§ **Bloque de texto**
+---+
Así sucedía ya en la primera página del reportaje del valle del paraíso, donde Jacek espía a unas muchachas desnudas con el cuerpo cubierto de polen de marihuana. Me inquieté.
Cuando la realidad amenaza aburrimiento, el reportero puede a veces colorear una descripción con sus emociones. Puede condensar situaciones o acelerar el ritmo de los acontecimientos. Puede convertir a varios personajes en uno solo o atribuir las vicisitudes de uno a varios si tal cosa es necesaria para proteger a sus protagonistas o a sí mismo. Pero ninguno de estos recursos puede afectar al esencial contenido del texto. En una palabra: el reportero debe conocer la mesura. La pérdida de mesura amenaza al reportaje.
Esas muchachas desnudas con el polen de marihuana adherido al cuerpo… ¡una visión del todo inverosímil! Seguí leyendo y al temor de que Jacek se hubiera dejado llevar se sumó la inquietud por mi propia profesionalidad. Estaba dispuesta a poner en duda el increíble ballet desnudo sin saber nada del país del que Jacek había traído esa imagen.
+---+
§ **Material proporcionado**
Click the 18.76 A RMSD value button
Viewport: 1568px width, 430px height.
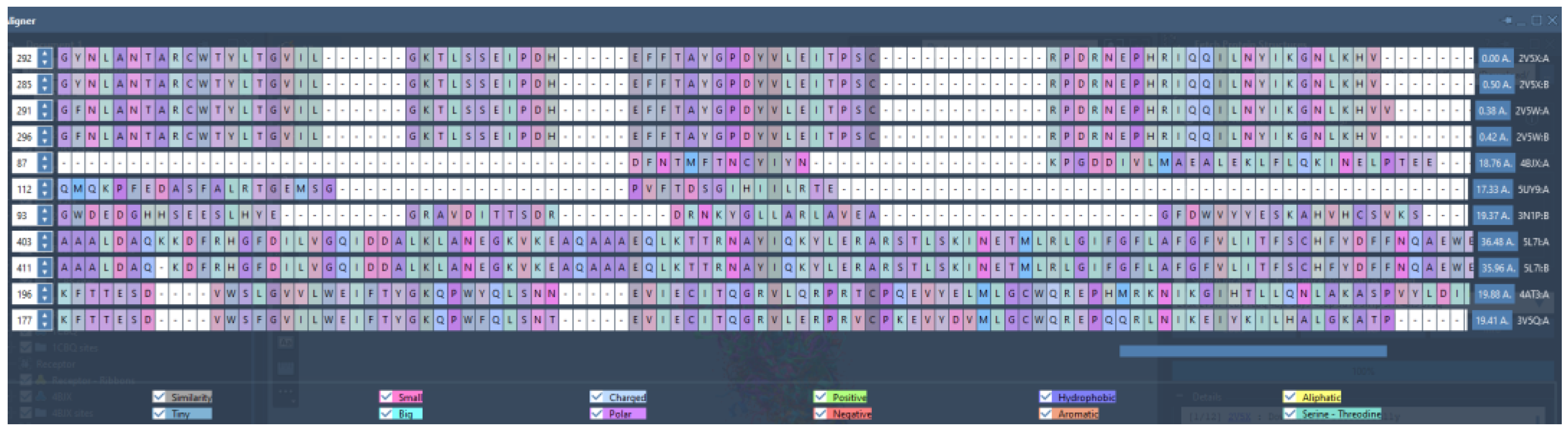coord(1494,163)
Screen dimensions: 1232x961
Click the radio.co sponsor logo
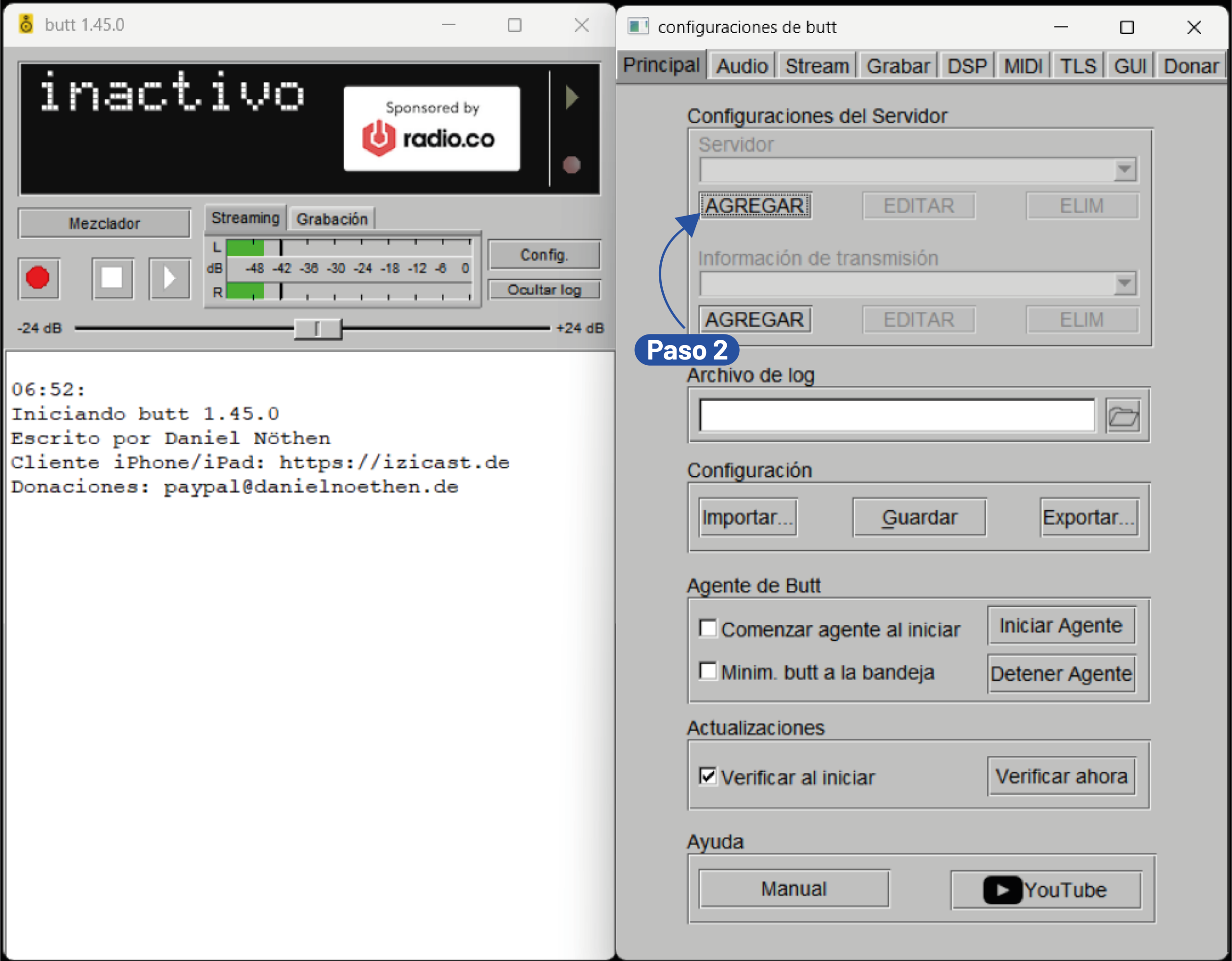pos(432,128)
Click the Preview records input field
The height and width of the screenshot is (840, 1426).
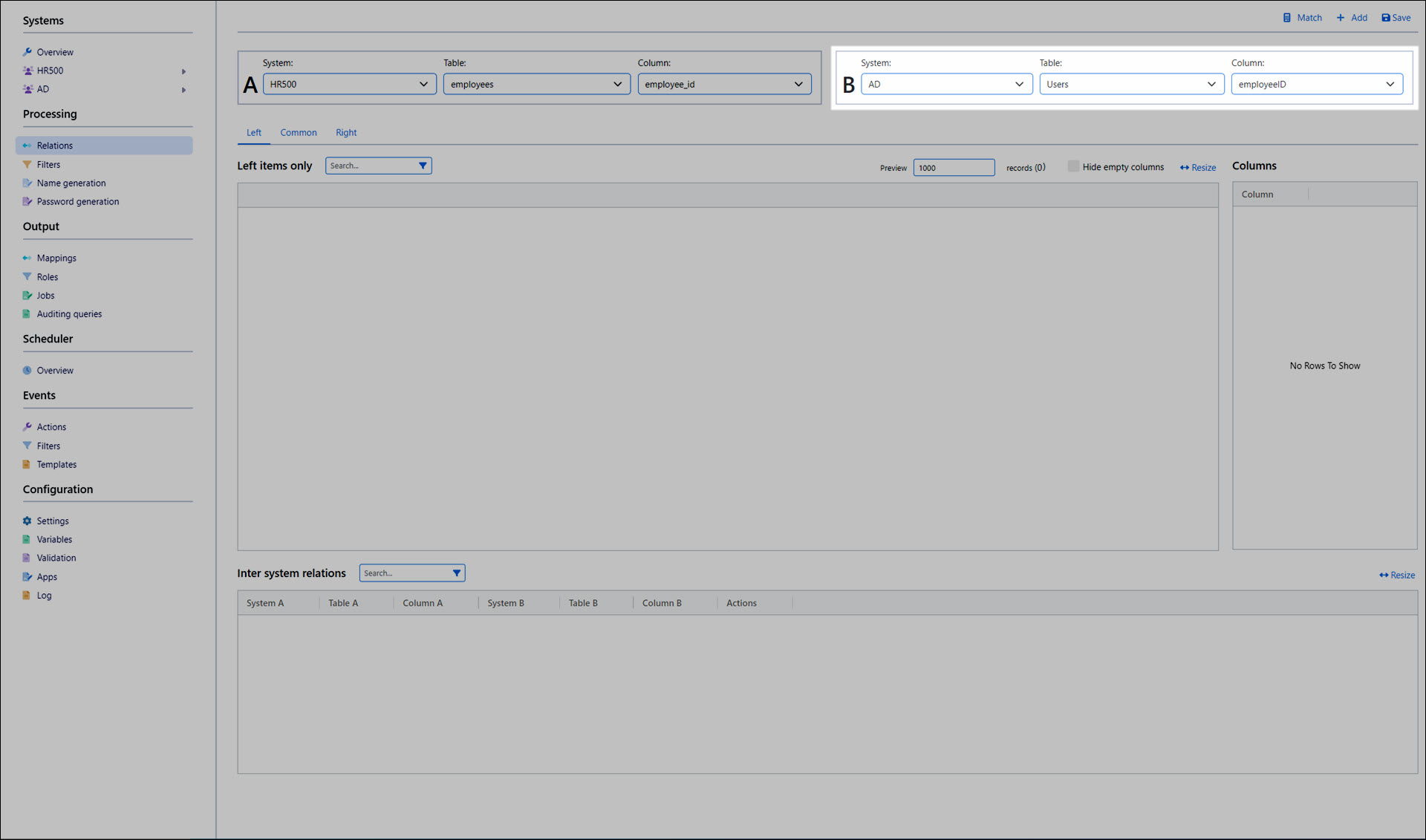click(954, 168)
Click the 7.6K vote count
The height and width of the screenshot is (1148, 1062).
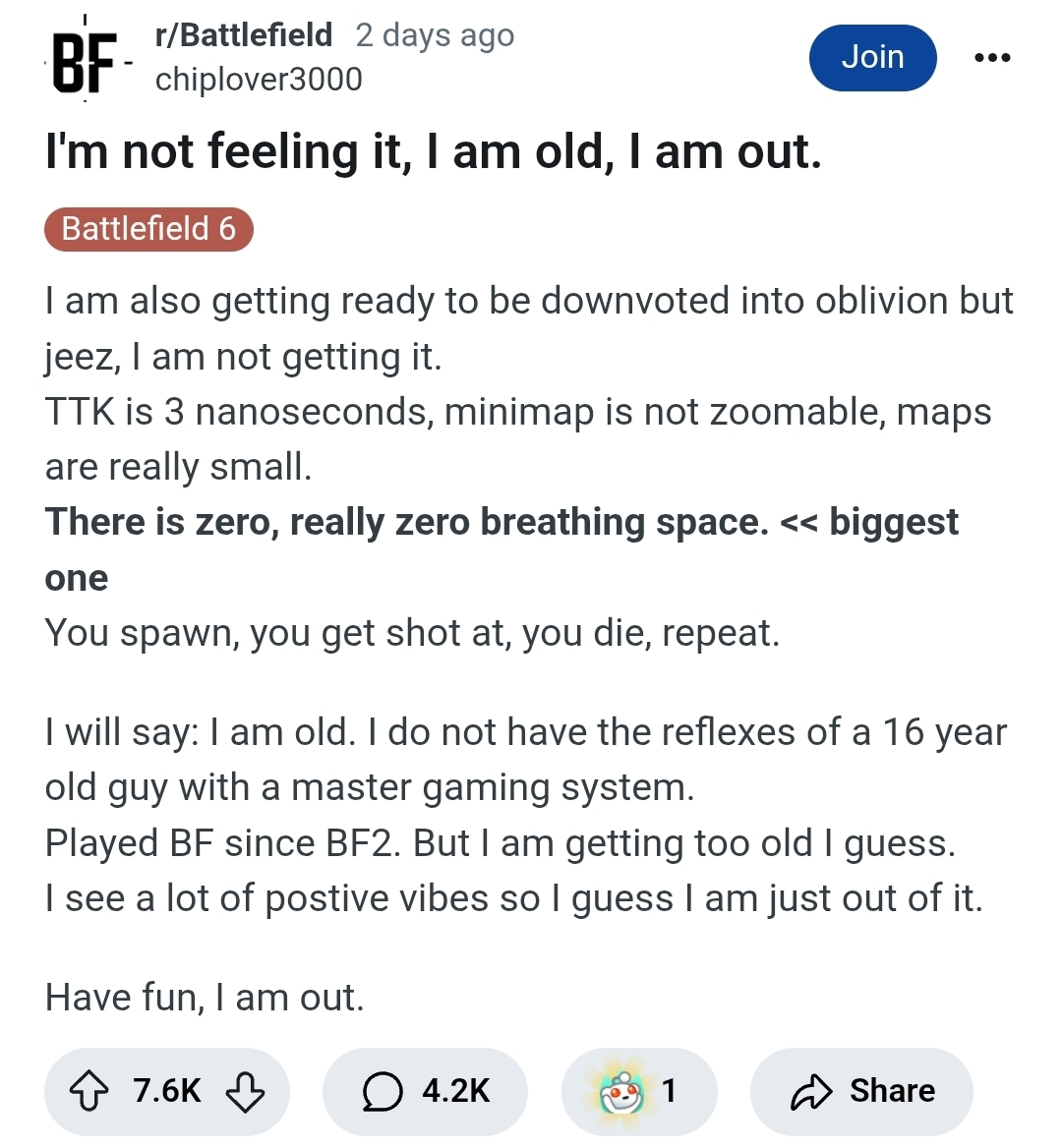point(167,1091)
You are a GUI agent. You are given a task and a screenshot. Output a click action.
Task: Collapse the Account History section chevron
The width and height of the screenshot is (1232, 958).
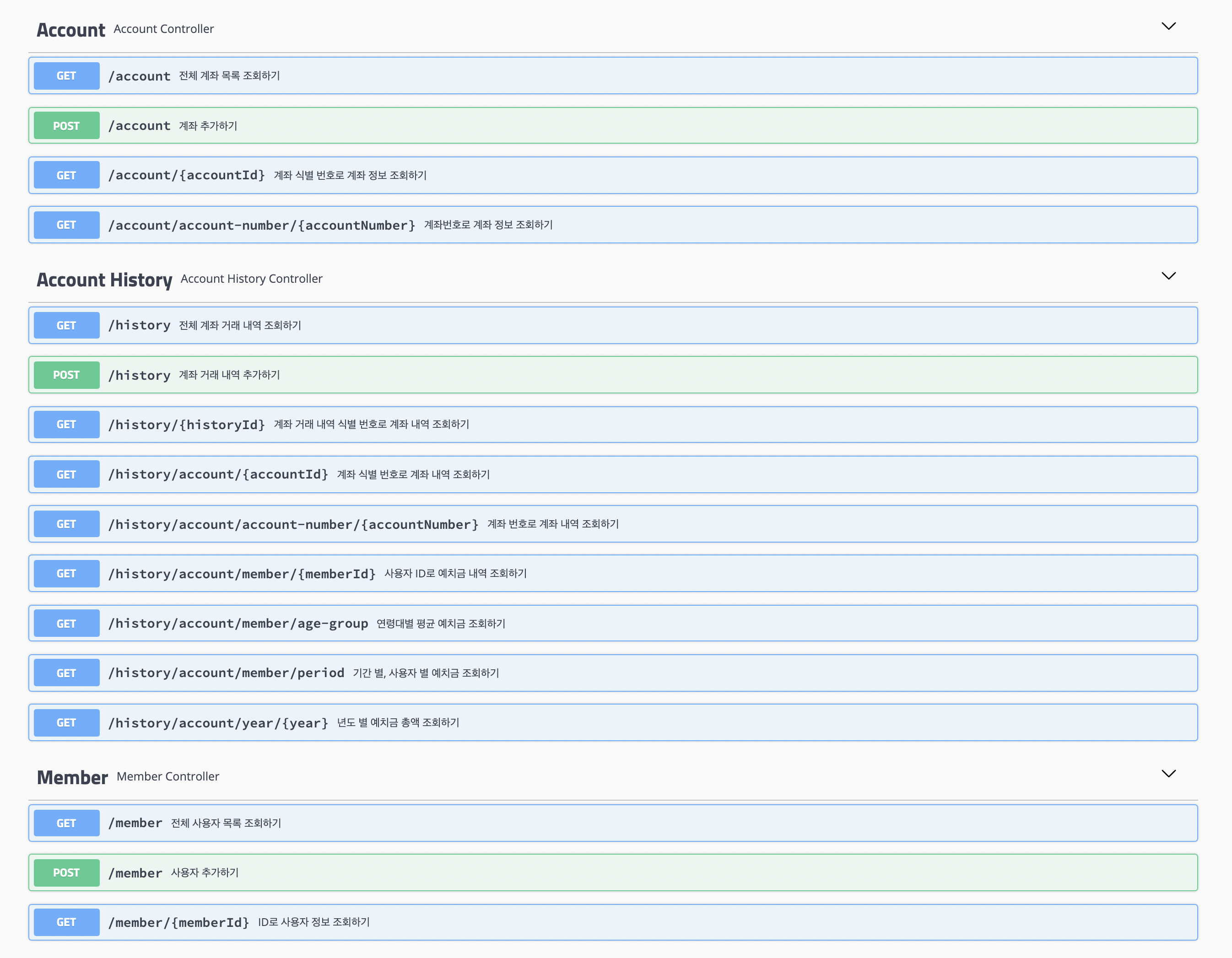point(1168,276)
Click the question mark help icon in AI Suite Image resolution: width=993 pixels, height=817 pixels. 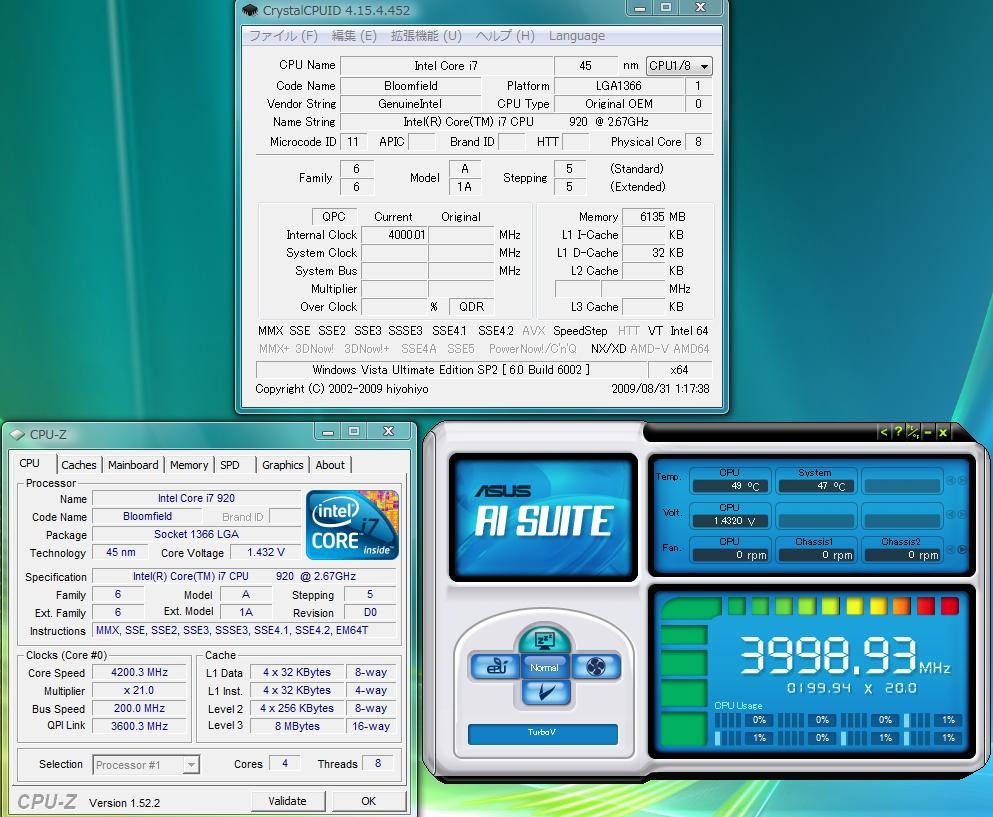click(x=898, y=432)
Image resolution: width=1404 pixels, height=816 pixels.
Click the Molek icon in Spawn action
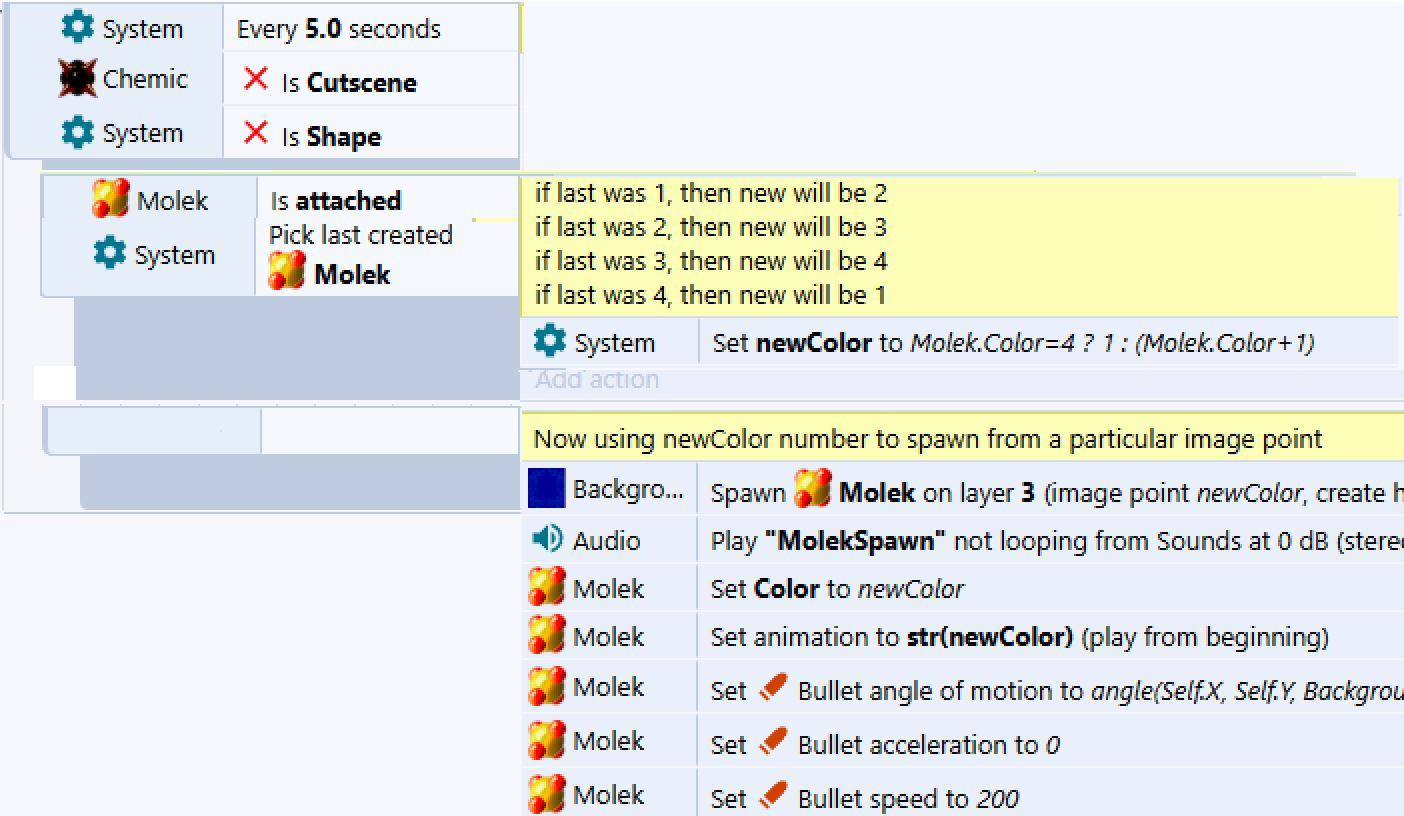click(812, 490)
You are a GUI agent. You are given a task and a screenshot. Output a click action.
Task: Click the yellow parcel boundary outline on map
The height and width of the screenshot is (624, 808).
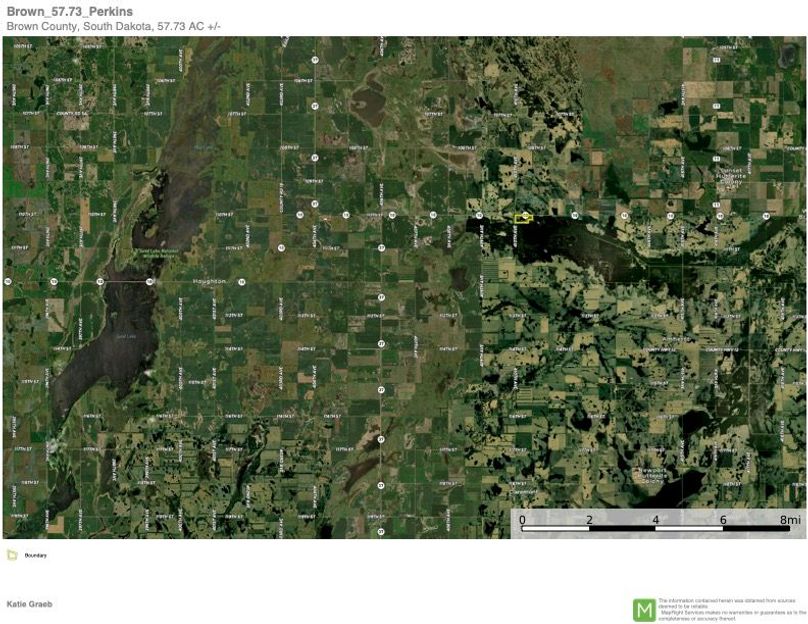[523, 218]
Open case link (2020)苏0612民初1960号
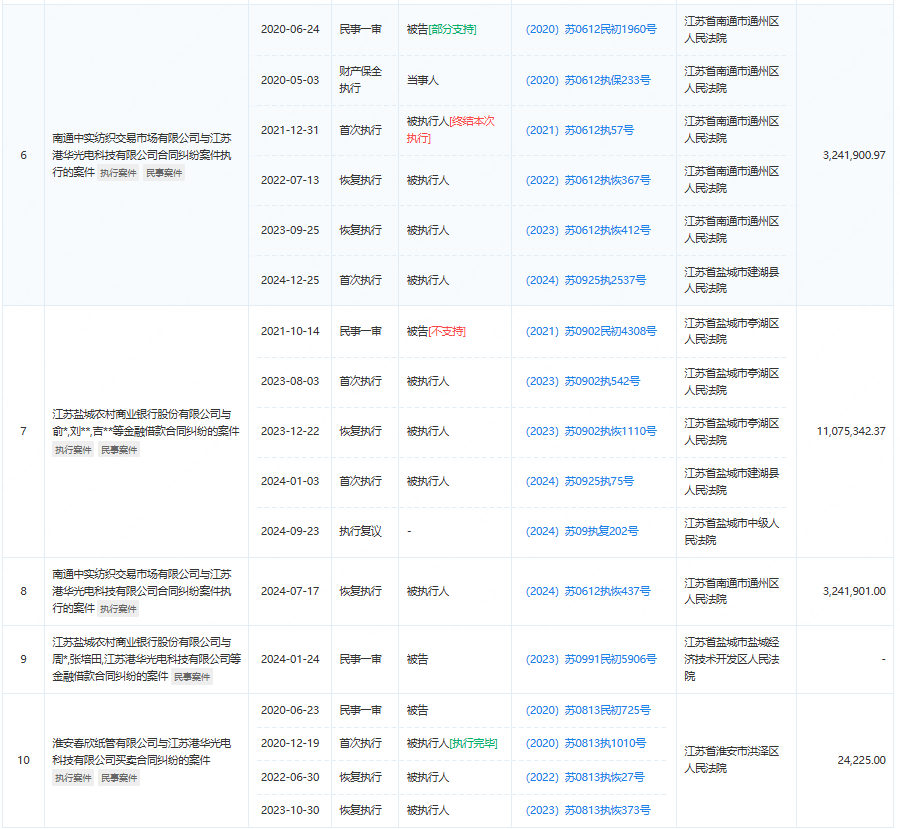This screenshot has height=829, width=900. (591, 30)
+---+
§ **Lista de tareas**
A. Según el texto sobre el reportaje, ¿qué debe conocer el reportero?
B. Prosigue el texto sobre el reportaje a partir de su última oración.

§ **Respuestas a tareas**
A. La mesura.

B.
Empecé a buscar Kirguistán en las enciclopedias. Desde mediados del siglo xix estuvo sometido a la colonización rusa y tras la Revolución fue despojado de rebaños, yurtas y formas de vida propias. Me enteré de que entre los años 1928 y 1935 el número de ovejas y cabras descendió de seis millones a un millón escaso. Pero ni la Enciclopedia Británica de 1991 ni la polaca de PWN de 1996 mencionaban el narconegocio kirguiso construido sobre la miseria y los recientes desequilibrios naturales. El papel de Kirguistán en ese negocio es hoy bien conocido y la ausencia de esa noticia resultaba sorprendente (el papel de Colombia en este campo sí lo reflejaban las dos enciclopedias).
Las entradas me recordaron, sin embargo, a Chinguiz Aitmátov. Hacía tiempo que quería leer su Gólgota (1986).
Pregunté a Jacek si tenía ese libro. Me enteré, con asombro, de que no lo había leído. Que sí, que había oído hablar de él, pero que tan solo estaba disponible en la sala de lectura de una biblioteca. Se marchó, como siempre, a toda prisa; después, a toda prisa, escribió el reportaje y descuidó la lectura.
No dejó de añadir que no le gustaba guiarse por lecturas. Si leía demasiado perdía energía y curiosidad. En vista del panorama, fui a una biblioteca y encargué el Gólgota. Su protagonista es Avdi, un periodista de mente abierta de un diario regional que parte rumbo a Asia Central para investigar las rutas de la droga y se infiltra en un grupo de correos. ¿Y qué es lo que ve poco antes de que lo maten unos bandidos por cruzarse en su camino?
Chinguiz Aitmátov escribe: «Era preciso desnudarse y correr entre la hierba para que el polen de las flores del cannabis se pegase al cuerpo […] tan solo con sombrero Panamá, gafas, bañador y zapatillas de deporte, Avdi Kallistrátov, un paliducho alfeñique del norte, embriagado por el polen, corría por la estepa como quien lleva el diablo, hacia adelante, hacia atrás, eligiendo la planta más alta y más espesa. Alrededor se levantaba una nube de polen…».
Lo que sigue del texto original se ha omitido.